Saved data entries:
----------
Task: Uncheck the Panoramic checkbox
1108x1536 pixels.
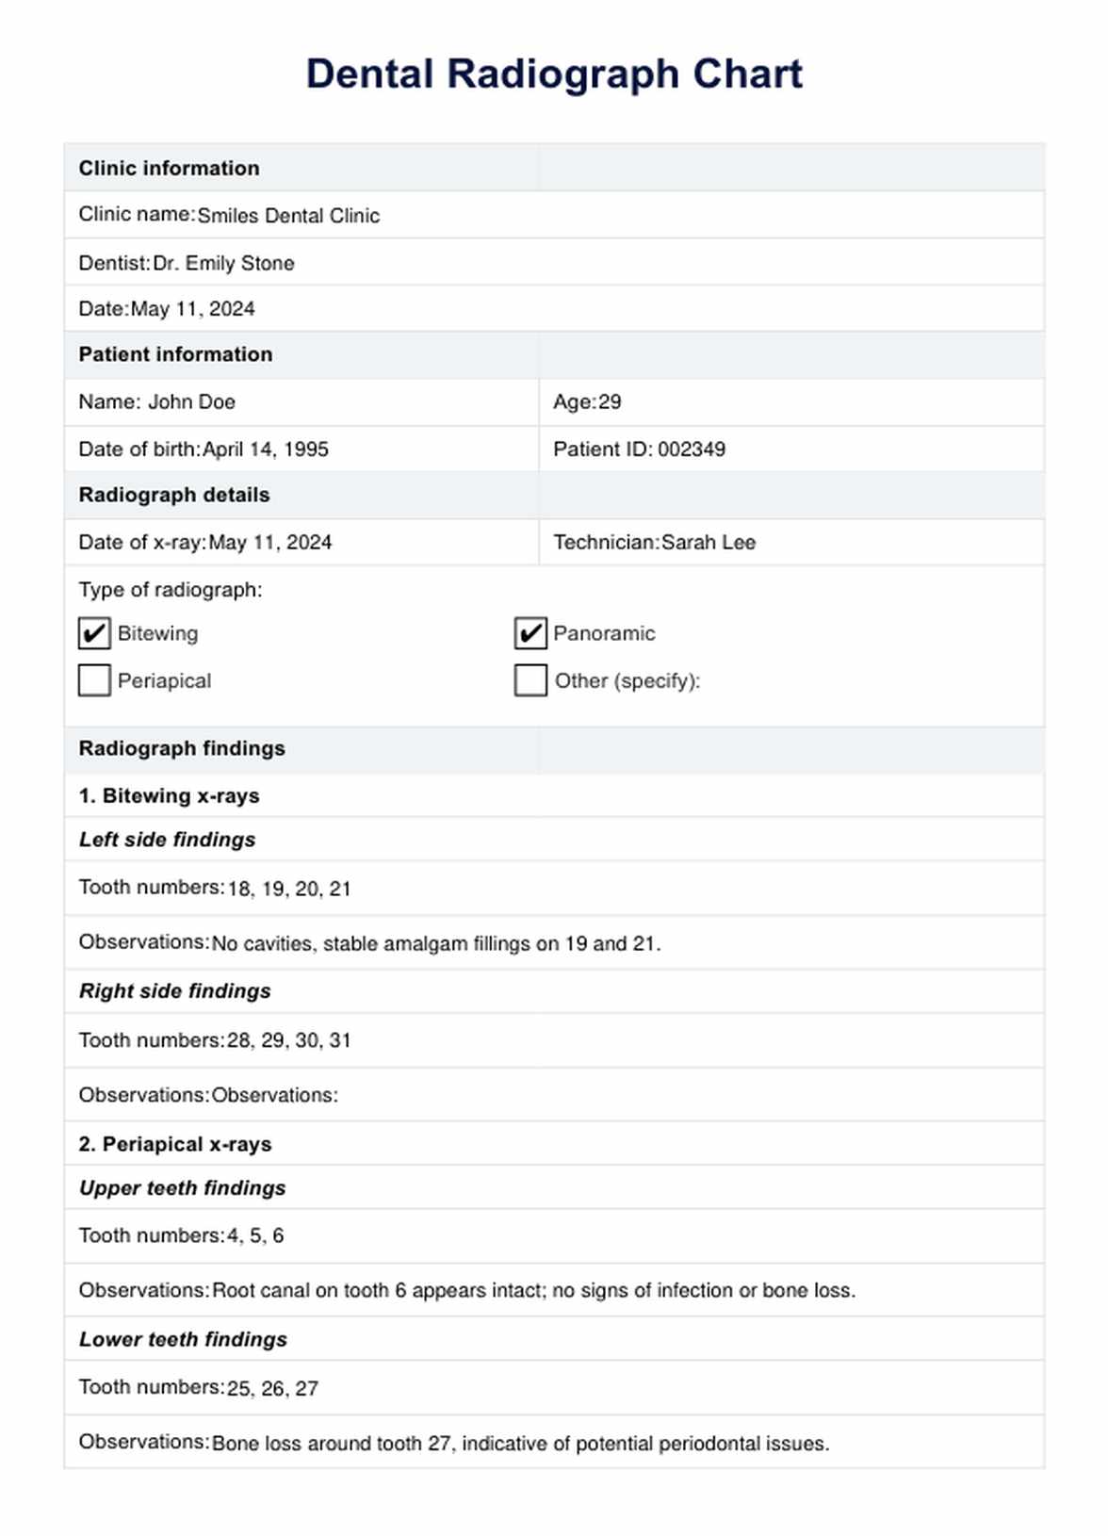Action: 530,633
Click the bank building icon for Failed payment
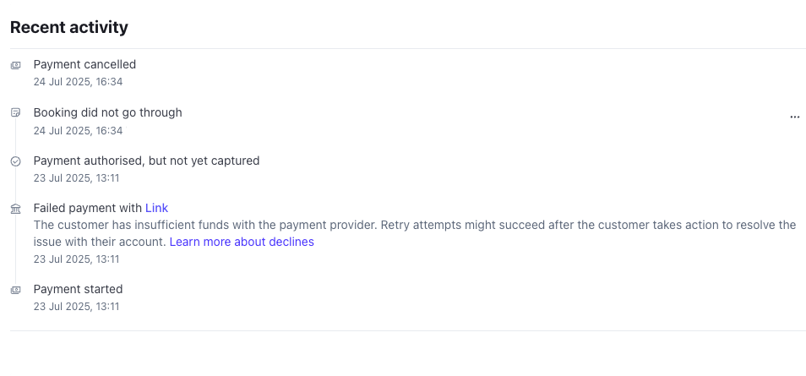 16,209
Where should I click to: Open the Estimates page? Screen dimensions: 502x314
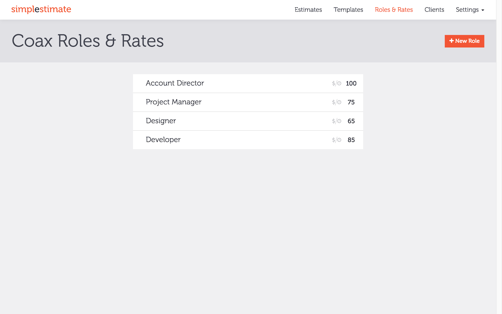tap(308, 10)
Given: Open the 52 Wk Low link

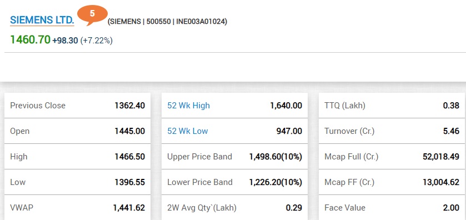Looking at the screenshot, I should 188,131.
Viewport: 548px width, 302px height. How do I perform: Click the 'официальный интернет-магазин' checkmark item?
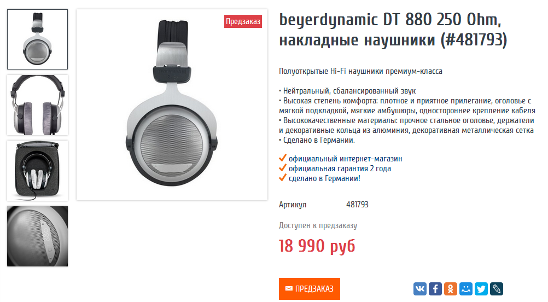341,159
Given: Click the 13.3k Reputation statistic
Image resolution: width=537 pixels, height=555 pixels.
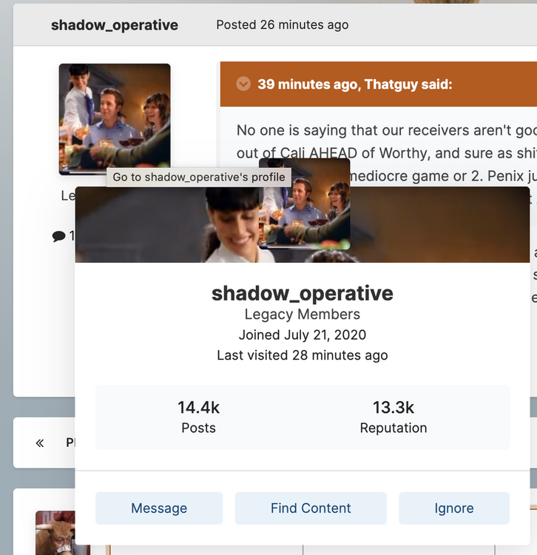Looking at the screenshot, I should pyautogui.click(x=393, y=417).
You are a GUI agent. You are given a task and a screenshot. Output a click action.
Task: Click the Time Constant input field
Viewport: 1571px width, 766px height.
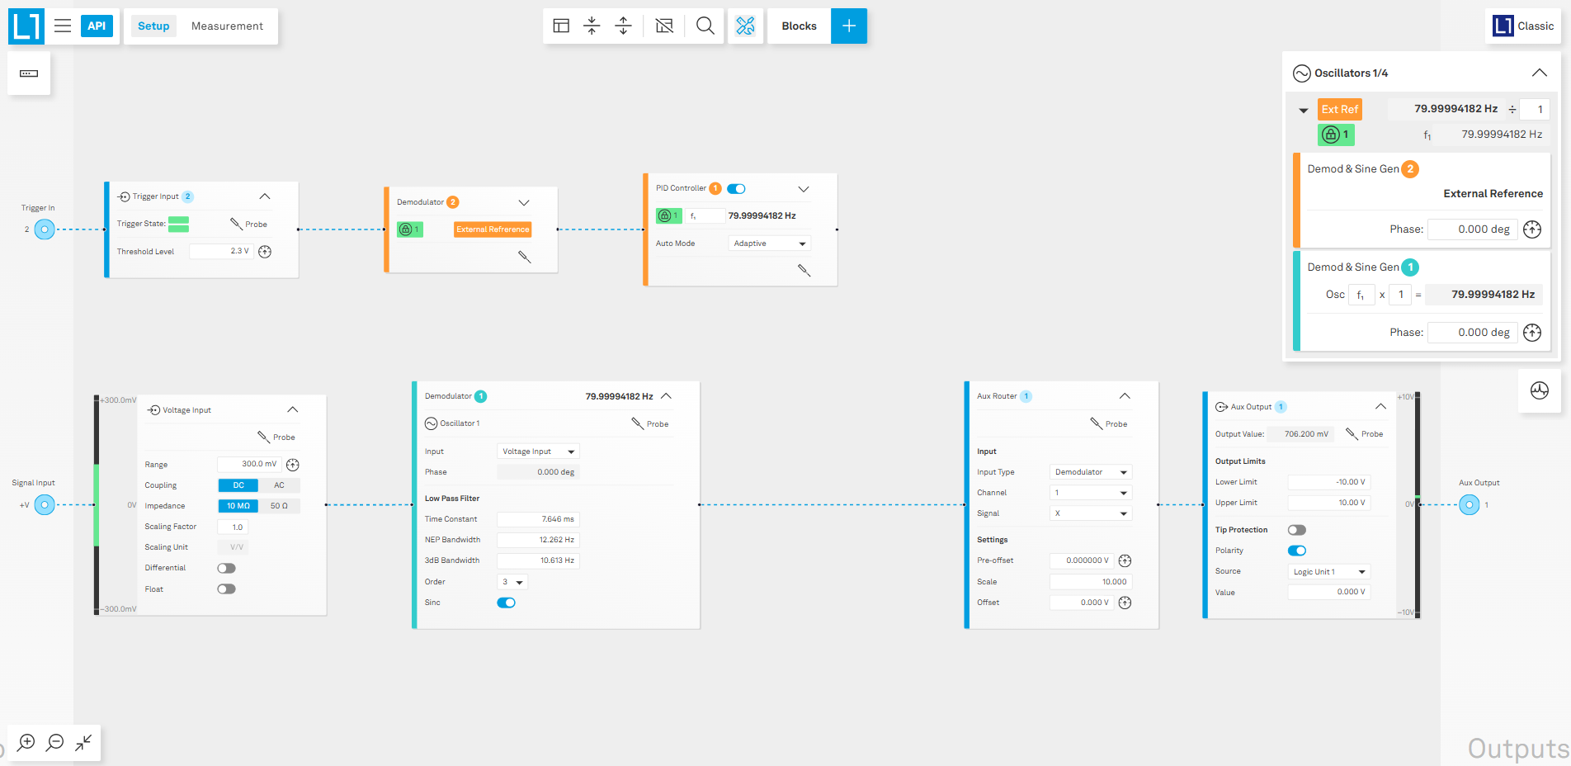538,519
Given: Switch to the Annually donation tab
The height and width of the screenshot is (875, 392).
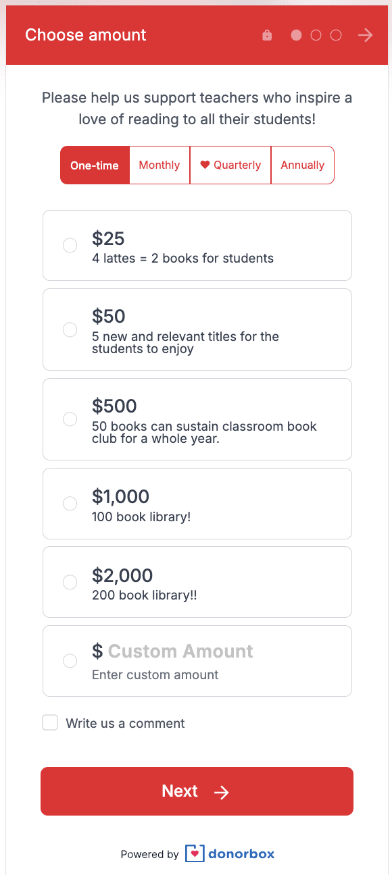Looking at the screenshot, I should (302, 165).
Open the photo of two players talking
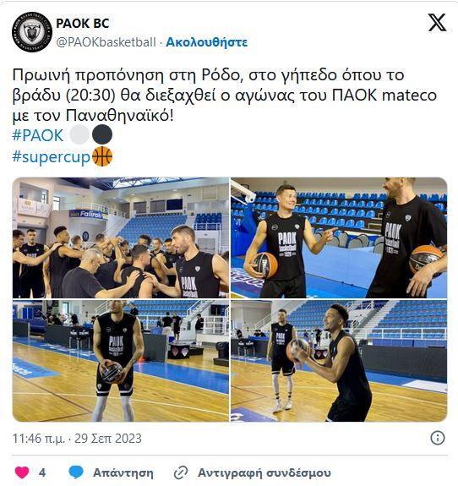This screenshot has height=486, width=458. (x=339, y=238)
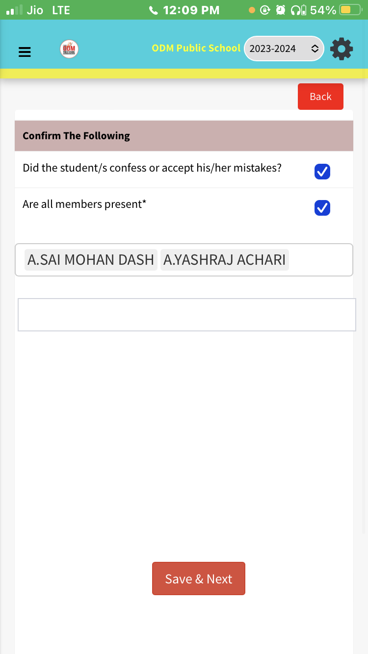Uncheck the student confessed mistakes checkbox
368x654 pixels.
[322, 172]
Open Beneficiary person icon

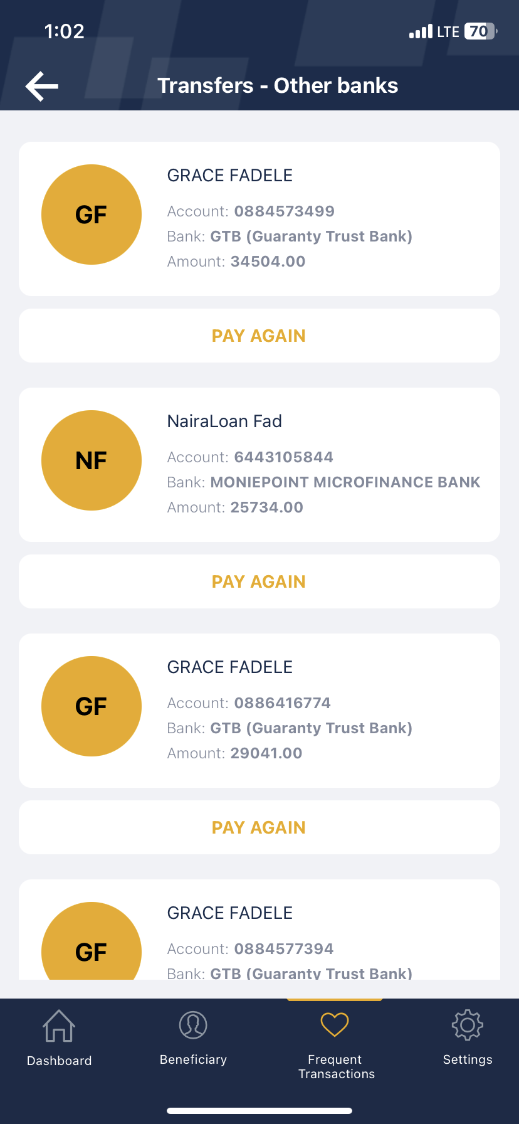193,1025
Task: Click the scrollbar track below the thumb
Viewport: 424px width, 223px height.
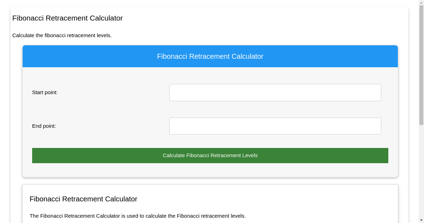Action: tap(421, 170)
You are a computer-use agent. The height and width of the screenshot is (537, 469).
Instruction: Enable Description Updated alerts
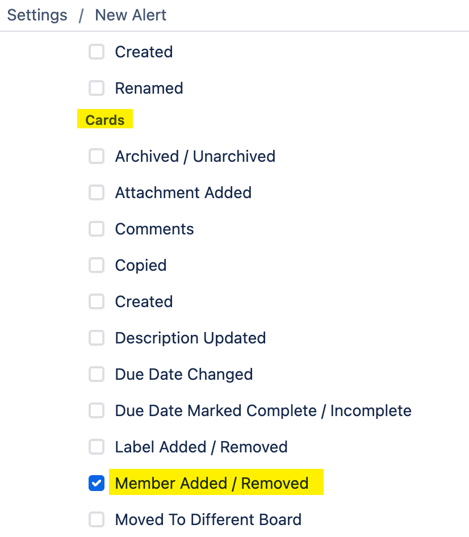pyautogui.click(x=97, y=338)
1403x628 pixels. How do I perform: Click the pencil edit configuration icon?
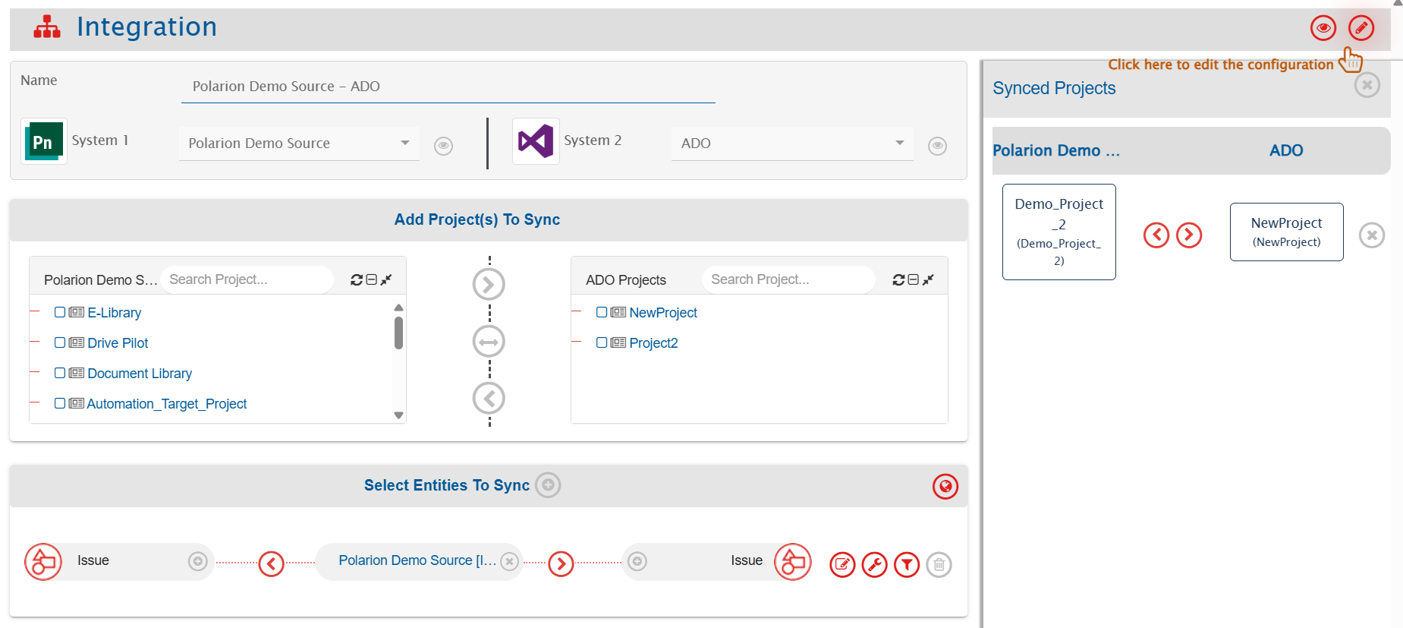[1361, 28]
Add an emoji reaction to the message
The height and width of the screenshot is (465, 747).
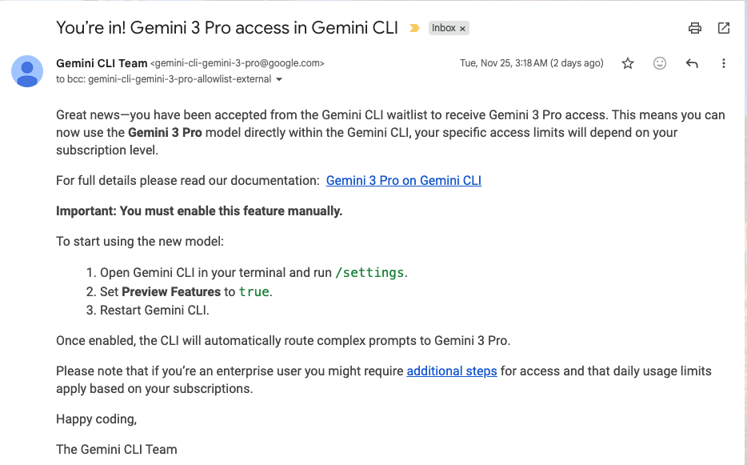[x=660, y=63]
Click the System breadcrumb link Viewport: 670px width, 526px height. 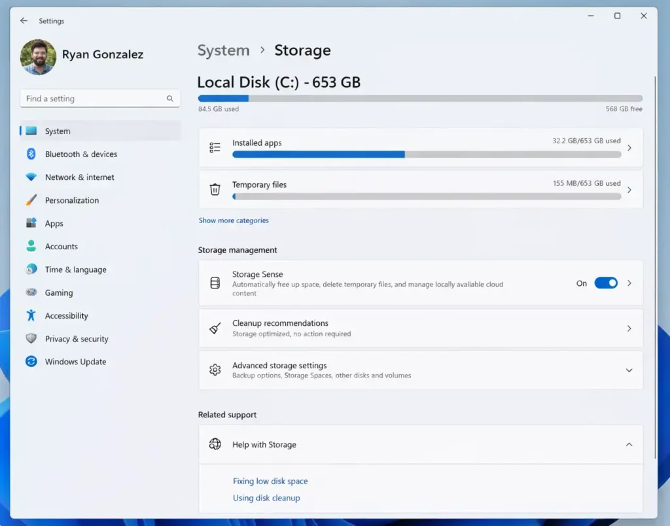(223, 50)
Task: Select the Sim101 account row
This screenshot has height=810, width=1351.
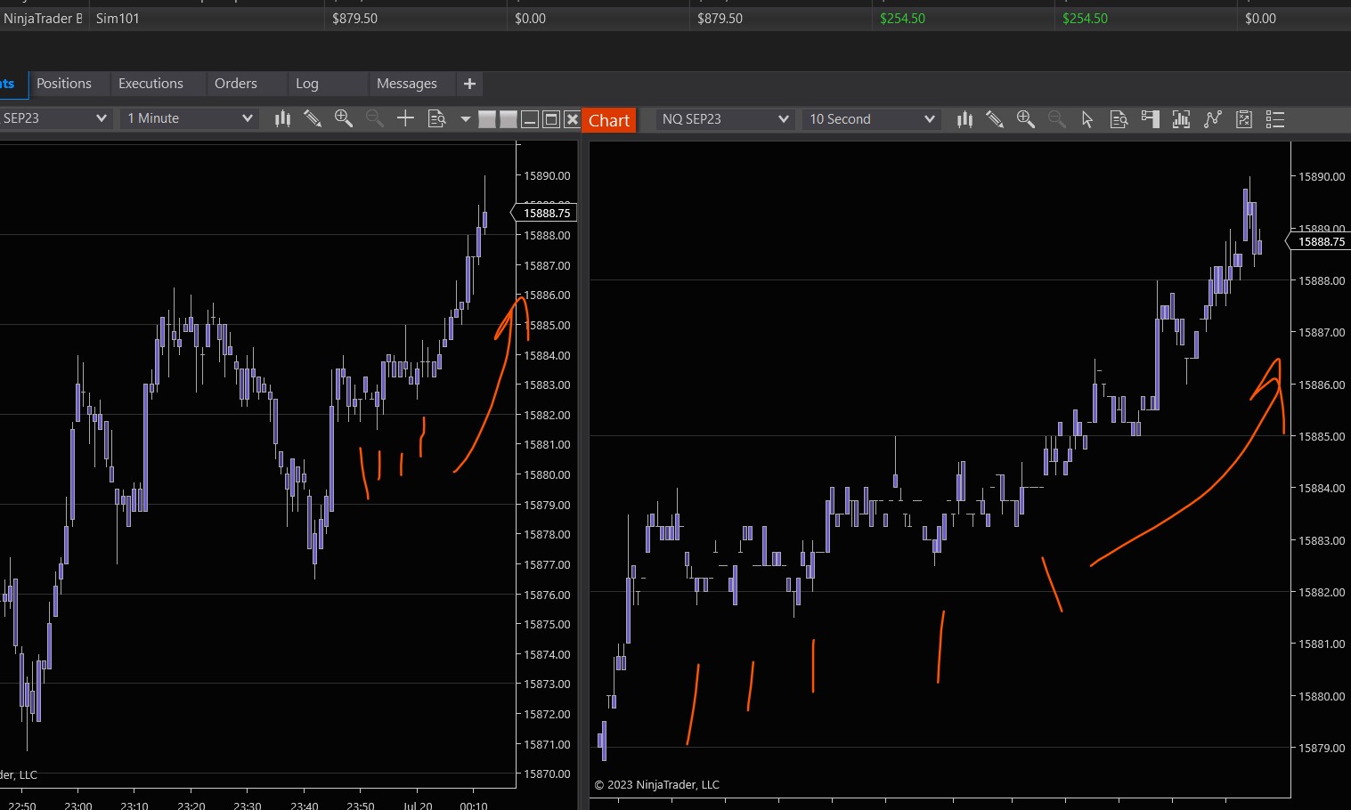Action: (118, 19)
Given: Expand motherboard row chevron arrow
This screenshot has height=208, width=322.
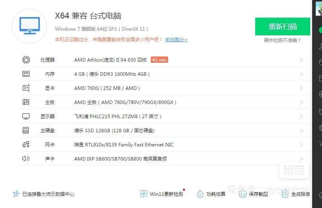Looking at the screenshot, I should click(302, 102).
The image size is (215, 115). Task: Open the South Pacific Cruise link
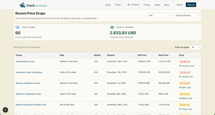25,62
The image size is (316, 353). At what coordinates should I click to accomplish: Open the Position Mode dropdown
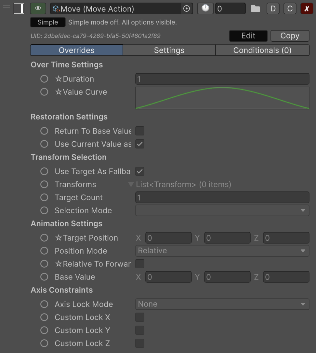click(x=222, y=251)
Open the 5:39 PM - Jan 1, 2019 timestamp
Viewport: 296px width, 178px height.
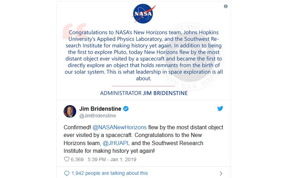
----------
PROBLEM STATEMENT:
Where pictures appear, omit them, and transcribe exactly, with nothing else, the lines from the line with "The image size is (316, 353)." through the final line of the records above, both ends included.

SOLUTION TO THE PROBLEM:
The image size is (316, 353). At what coordinates should I click to accomplish: Open the Position Mode dropdown
click(x=222, y=251)
Open the 5:39 PM - Jan 1, 2019 timestamp
Viewport: 296px width, 178px height.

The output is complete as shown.